Don’t Forget To Laugh
A dear friend of mine went for a walk two days ago. As she was walking across the parking lot near her home, a driver decided it was a good idea to back up with no reverse lights and within moments, the life squad was there because my friend could not put any weight on her leg. Yesterday, they did surgery to repair her tibia and her knee. I saw her today as her physical therapists were working with her to teach her how not to put weight on her leg for the next six weeks. She was excited that she would be able to get to the restroom by herself.
Just like that. Her plans for the next six weeks were shot. This story pays homage to why phrases become cliches: Life is what happens when you’re making other plans.
At this time of year, it’s important to think about what we do every day and why we do it. Is it worth spending your time on it? Is it worth getting upset about it? Is it something you’re doing that’s taking up the time you should be spending doing something more important? Do you care about what you’re doing? Does it matter to you or to anyone else? Are you angry for the right reasons? Are you working to fix the problems around you? Or do you just like complaining about them?

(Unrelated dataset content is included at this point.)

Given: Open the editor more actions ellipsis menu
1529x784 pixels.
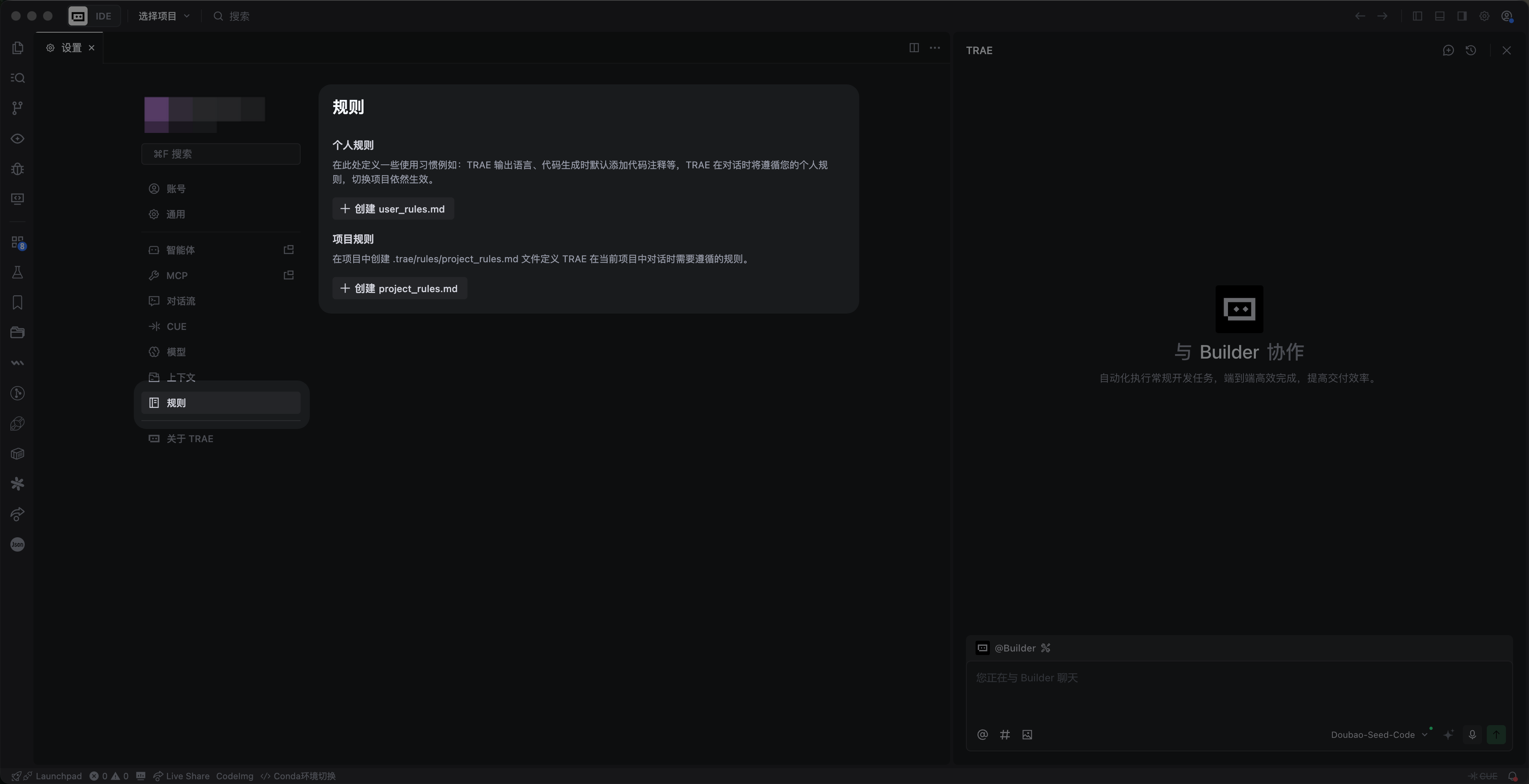Looking at the screenshot, I should 935,47.
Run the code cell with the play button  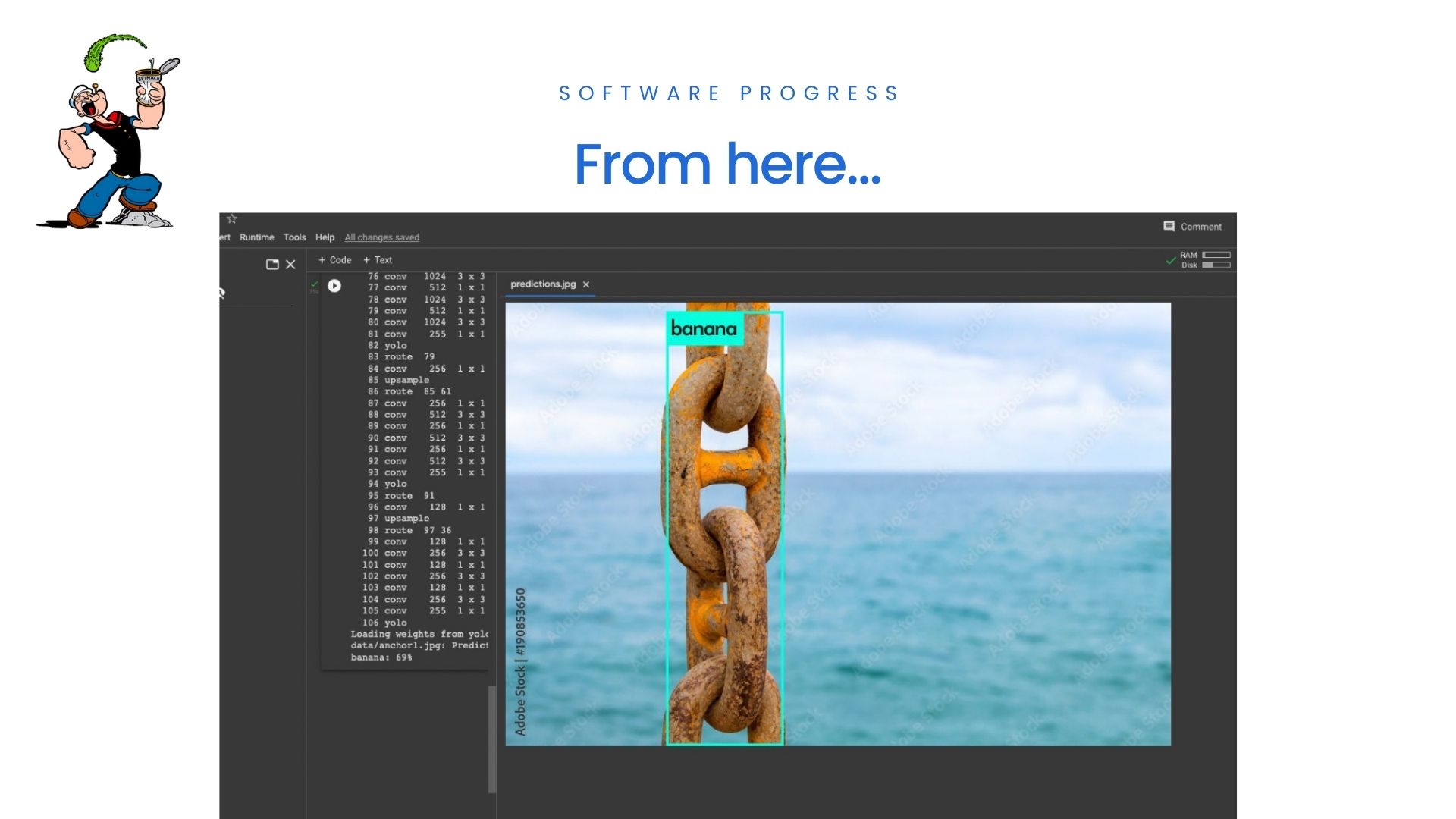(x=334, y=286)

I had a tough time thinking about what to write for this year’s holiday message. After days of pondering … and after my friend’s accident … I’ve come up with a few things:
- Spend your time doing the things that bring you joy – or that bring others joy.
- In something. A cause. A party. A book club. A dinner group. A professional organization. Go to lunch with a friend. The years spent in solitude have taught me to appreciate the simple act of spending time with other humans contributing to some common purpose. Isn’t it grand sitting in a theater or paying tribute to an honorable person at a charity benefit at those tables where they’re serving rubber chicken? Yeah – okay. Well, you get my point.
- Do things you believe in. Don’t be silent about your values. It’s not someone else’s job to make the world … at least the world around you and your family … the way you want it to be.
- Consider what’s possible. The word should be can – not can’t. Take the word “but” out of your vocabulary. Change it to the word AND. “I’d do more but I’m busy,” should be come “I’m busy today and here’s my plan to do better tomorrow.”
- Don’t be a bystander. Jump in there and do what you believe is right. There’s no one else to do it, or who will be as passionate about what’s important to you than you are. Go with your strengths and change a little piece of your world. See “Participate,” above.
- Treasure the people in your life. Things can change in a heartbeat. Those moments together, the memories we make, are what makes life worth living.
- Appreciate the moment. We are guaranteed nothing … not even the next moment. With all the uncertainty in the world, this is probably the most difficult thing to do.
When I think about the history of progress, war, industry, healthcare, technology during the last few centuries, and think about what even my recent ancestors endured, I feel like a spoiled brat lamenting anything bad going on in the world. Nonetheless, humans have done a consistently brilliant job of screwing up our lives, our politics, our world. No matter what the century. And there are those who are relentless in their mission to help make it better. Strive to be one of those people.
The ultimate holiday message, for me, is to just suggest that we live our values, find joy where we can, and give as many hugs as we can as often as we can.
Life is what happens while we’re making other plans. Let’s try to live every day as a new adventure and work to leave the planet just a little better than the way we found it.
And laugh. Don’t forget to laugh.
Happy Christmas. Merry Hanukkah. Joyous Kwanzaa. Sending hugs.